Dans le cadre de la lutte contre les violences faites aux femmes, et en commémoration de la Journée internationale des droits des femmes, une exposition de l’artiste israélienne Keren Goldstein Yehezkeli a été inaugurée le 4 mars au cœur de Paris. La cérémonie d’ouverture se tient en présence du Maire de Paris Centre, Ariel Weil, ainsi que de la chargée d’affaires d’Israël en France, Alona Fisher Kamm. Déclarant aux visiteurs de l’exposition que l’acceptation du viol comme arme de guerre est une défaillance morale, l’ambassadrice exhorte à élever la voix pour agir: “Les femmes demeurent invisibles dans l’histoire de l’art et donner leur nom est un moyen de les faire émerger de l’ombre”.
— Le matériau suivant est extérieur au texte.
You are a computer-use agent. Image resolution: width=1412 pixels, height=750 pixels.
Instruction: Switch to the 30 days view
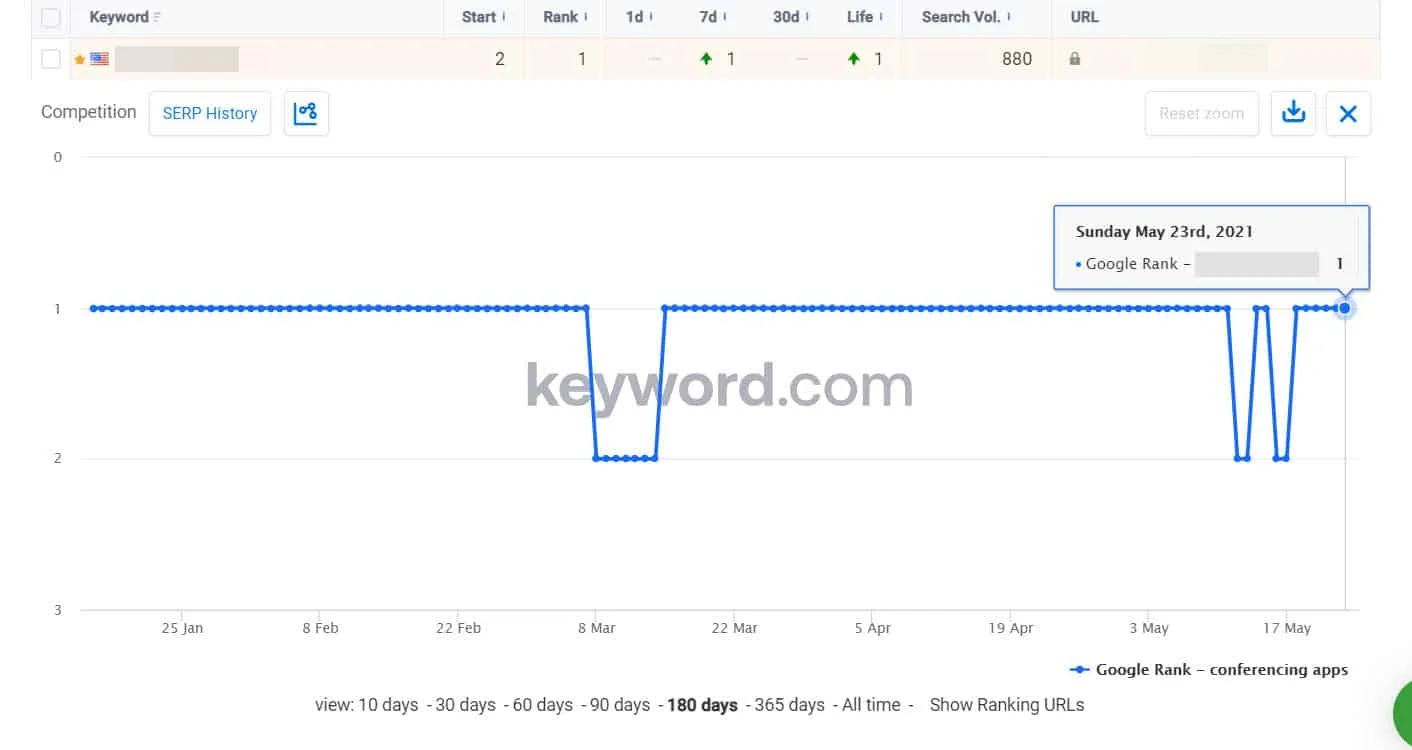[464, 704]
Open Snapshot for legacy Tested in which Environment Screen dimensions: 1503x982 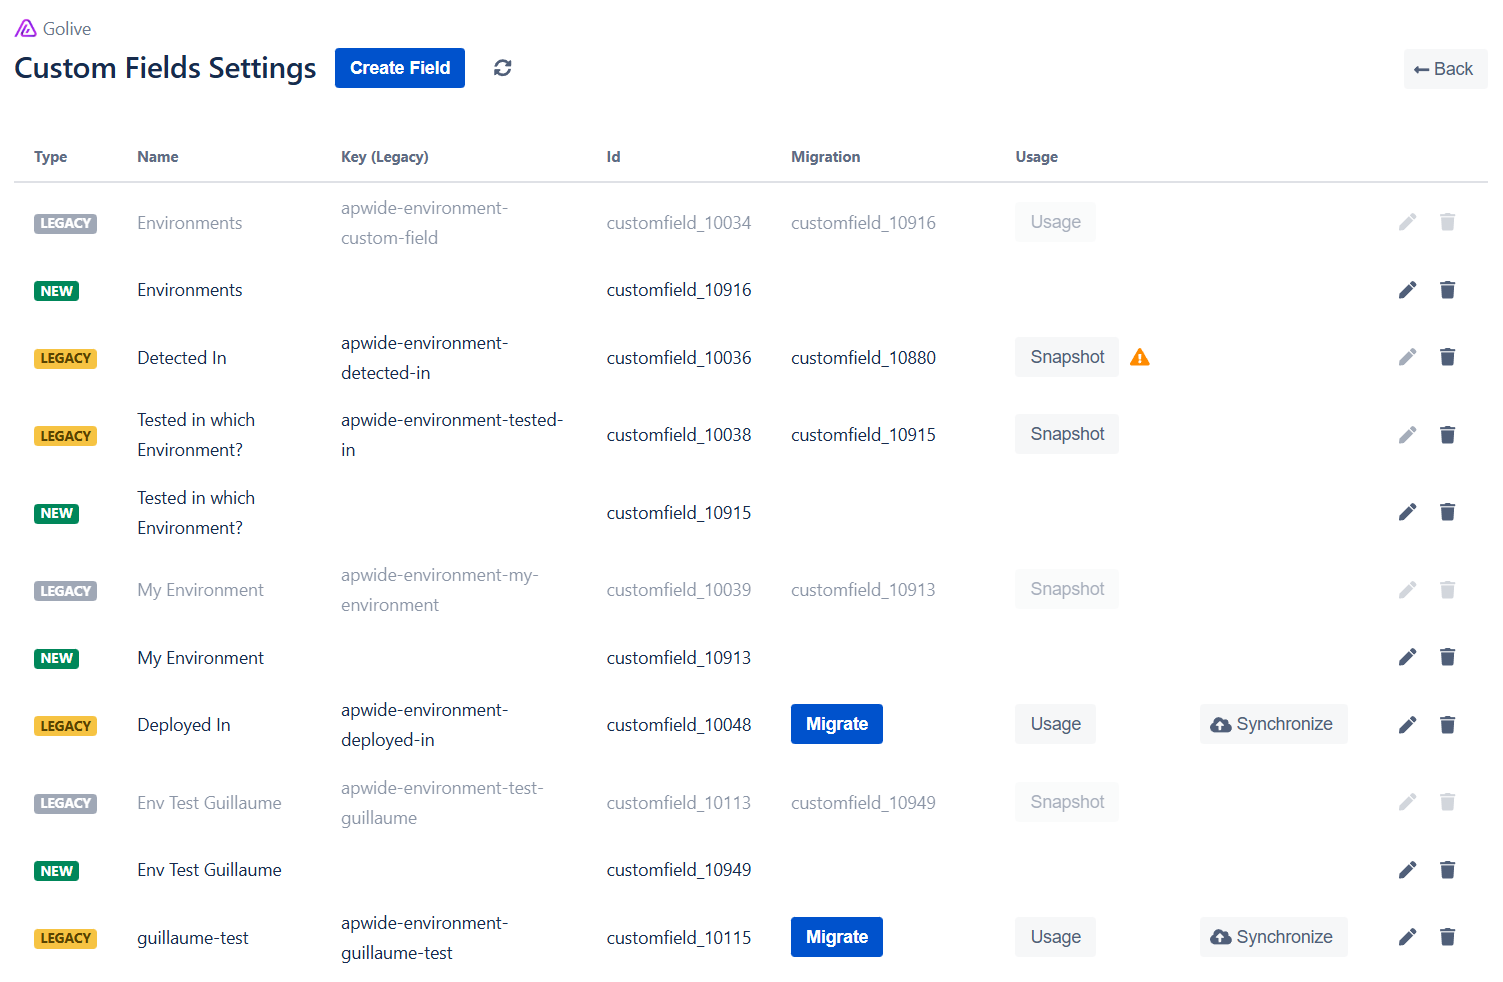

L’exposition baptisée “She’s Gone” [“Elle a disparu”] vise à mettre en lumière la réalité tragique des féminicides qui emportent la vie de 47.000 femmes à travers le monde chaque année. Les récits intimes de ces femmes se dévoilent à travers leurs habits, chaque pièce incarnant l’histoire d’une vie marquée par des espoirs, des rêves, mais aussi une tragédie douloureuse. Nous nous remémorons Mahsa Amini, assassinée à Téhéran pour le “port de vêtements inappropriés” par la police des mœurs. Une vie sacrifiée pour une simple tenue ; cependant, elle a enflammé le cœur et l’audace de tant d’autres femmes.
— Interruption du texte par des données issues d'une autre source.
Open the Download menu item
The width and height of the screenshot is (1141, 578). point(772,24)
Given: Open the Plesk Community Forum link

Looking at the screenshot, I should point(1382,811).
Une jupe rose en tulle, un sweat-shirt porte-bonheur, une élégante robe rouge en velours ; ces vêtements ont été portés par des femmes de tous âges, de convictions différentes, originaires de régions diverses à travers le monde, toutes liées par le même destin tragique. “Qu’arrive-t-il aux vêtements de ces femmes assassinées ?”, s’interroge l’artiste Keren Goldstein Yehezkeli, à l’origine du projet. “Un habit en dit long sur nous. Notre essence, nos goûts, la manière dont nous désirons être perçues. Après avoir patiemment gagné la confiance des familles des victimes, certaines d’entre elles ont accepté de me confier les vêtements de leur fille ou de leur sœur, même si c’était le dernier souvenir en leur possession”, relate-t-elle.
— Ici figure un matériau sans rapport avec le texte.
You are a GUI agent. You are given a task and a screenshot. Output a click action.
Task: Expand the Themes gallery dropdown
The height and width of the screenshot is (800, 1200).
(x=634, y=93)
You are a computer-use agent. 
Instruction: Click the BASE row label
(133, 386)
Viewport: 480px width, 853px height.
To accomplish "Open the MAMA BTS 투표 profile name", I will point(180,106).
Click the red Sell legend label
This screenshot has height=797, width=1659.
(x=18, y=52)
Certains récits ont laissé une empreinte indélébile dans les mémoires, notamment celui de l’actrice et mannequin Anat Elimelech, cruellement assassinée par son petit ami le lendemain de sa participation à une émission télévisée israélienne en 1997. Elle est représentée à l’exposition par une jupe rose en tulle et ornée de froufrous. Chaque habit est doté d’une petite étiquette renseignant le nom de la victime, la date et l’instrument du meurtre, ainsi que la sentence prononcée par le tribunal, le cas échéant. En toile de fond, des voix féminines entonnent des berceuses dans des langues variées, dont le français.
La représentation de la France est justement portée par trois jeunes femmes : Hélène Khan, dont la vie a été tragiquement écourtée à l’âge de 28 ans le 22 mars 2017 ; Salomé Garnesson, disparue à l’âge de 21 ans le 31 août 2019 ; et Ghylaine Bouchait, disparue à l’âge de 34 ans le 22 septembre 2017. La sœur de Ghylaine, qui fut immolée par son conjoint, partage son témoignage : “Nous préservons le souvenir de ce qu’elles étaient de leur vivant. Ma sœur a été tragiquement assassinée dans le lieu où elle aurait dû être le plus en sécurité”, dit-elle, la voix chargée d’émotion. “Cette exposition nous offre la possibilité de les ressentir, de les toucher, de les entendre.”
Au-delà de préserver la mémoire des défuntes par le biais de leurs habits, l’initiative de Keren Goldstein Yehezkeli vise aussi à éveiller les consciences et à instruire la nouvelle génération, en s’adressant tant aux femmes qu’aux hommes cherchant à canaliser leur agressivité ; le but ultime étant de mettre un terme aux violences conjugales, fléau tenace loin d’être résolu. “En parler ouvertement et inciter un large public à travers le monde entier à découvrir cette exposition représente en soi une avancée importante”, conclut l’artiste israélienne sur une note porteuse d’espoir.
Exposition She’s gone, de Keren Goldstein Yehezkeli, à voir à la mairie de Paris Centre, 2 Rue Eugène-Spuller, Paris 3e, jusqu’au 9 mars.